Medical Devices Industry Trend Report

Executive Summary

• Literature reviews that support medical devices safety & performance claims are known to require substantial resources and effort. The process involves comprehensively searching for, appraising, and extracting data from references before subjecting them to rigorous analyses. Compared to previous guidelines, current EU MDR and FDA requirements specifically emphasize the use of clinical and evidence-based data to support medical devices claims. In addition, the collection of clinical and evidence-based data is expected to occur continuously via post-market surveillance for all devices used in clinical settings.

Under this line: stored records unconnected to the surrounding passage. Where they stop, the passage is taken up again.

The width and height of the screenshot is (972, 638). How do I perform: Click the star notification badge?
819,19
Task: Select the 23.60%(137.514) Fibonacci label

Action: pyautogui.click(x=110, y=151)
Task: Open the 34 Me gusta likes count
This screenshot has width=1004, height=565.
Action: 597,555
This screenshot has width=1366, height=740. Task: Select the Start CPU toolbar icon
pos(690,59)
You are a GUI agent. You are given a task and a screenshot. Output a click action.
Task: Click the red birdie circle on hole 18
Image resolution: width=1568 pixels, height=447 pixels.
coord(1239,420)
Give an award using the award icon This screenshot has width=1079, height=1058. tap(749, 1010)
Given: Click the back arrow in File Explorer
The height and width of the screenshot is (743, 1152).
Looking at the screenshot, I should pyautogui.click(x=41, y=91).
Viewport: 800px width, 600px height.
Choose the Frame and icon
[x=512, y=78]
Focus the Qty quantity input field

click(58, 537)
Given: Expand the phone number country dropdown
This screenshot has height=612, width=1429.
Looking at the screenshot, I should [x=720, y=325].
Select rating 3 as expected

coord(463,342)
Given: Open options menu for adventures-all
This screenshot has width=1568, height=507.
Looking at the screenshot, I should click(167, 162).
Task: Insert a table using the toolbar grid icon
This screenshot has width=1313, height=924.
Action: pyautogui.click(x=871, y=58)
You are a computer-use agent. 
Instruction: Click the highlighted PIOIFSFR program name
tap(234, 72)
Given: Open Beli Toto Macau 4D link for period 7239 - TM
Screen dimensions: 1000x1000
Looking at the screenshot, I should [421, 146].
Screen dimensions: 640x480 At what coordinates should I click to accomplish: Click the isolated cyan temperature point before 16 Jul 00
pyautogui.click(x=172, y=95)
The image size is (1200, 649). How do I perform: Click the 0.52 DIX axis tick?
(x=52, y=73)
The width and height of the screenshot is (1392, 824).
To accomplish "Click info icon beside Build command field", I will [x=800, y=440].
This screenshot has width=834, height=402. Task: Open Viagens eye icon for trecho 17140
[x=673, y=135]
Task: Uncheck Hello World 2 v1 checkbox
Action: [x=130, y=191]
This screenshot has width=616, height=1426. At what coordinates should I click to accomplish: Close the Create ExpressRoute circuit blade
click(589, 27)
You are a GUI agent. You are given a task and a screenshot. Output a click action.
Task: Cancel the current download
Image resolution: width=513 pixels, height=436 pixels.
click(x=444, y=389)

• The burden of continuously performing the same literature searches and extracting the same data for different stages of the medical device lifecycle, from pre-market approval to post-market surveillance activities can create inefficiencies and unnecessary cost for manufacturers. This is compounded when manufacturers end up performing the same searches and extracting the same data for medical devices with similar intended purposes, especially as the overall volume of evidence-based data grows exponentially every year.
• Data reuse is the collection and curation of data that can be mined and shared among stakeholders within an organization and can result in operational efficiencies when performed properly.
• Leveraging these capabilities can create a competitive advantage for companies that understand how to best capture the value of quickly identifying studies that have been previously vetted during the literature review process. Standardizing processes also lead to consistent results, even when multiple users may perform the same literature reviews, which means the data feeding into regulatory submissions will also be consistent. Further to the increased number of literature reviews, notified bodies expect manufacturers to be consistent with their own data collection, access and reuse practices in order to streamline their job of reviewing the data in a uniform manner.
• Reusing evidence-based research data can save valuable time and resources while reducing operational costs. Large companies with diverse portfolios can share data across business functions seamlessly and create a centralized approach for data collection and analysis, from R&D to patient safety, throughout the medical device lifecycle. Concurrently, smaller companies can benefit from the ability to rapidly review and justify their product portfolio by leveraging high-quality data through data reuse.
• Implementing software solutions that help manufacturers standardize data research, collection, curation and reuse processes early in the product design project ensures every business function involved in the medical device lifecycle is dynamically managing evidence and avoiding operational inefficiencies.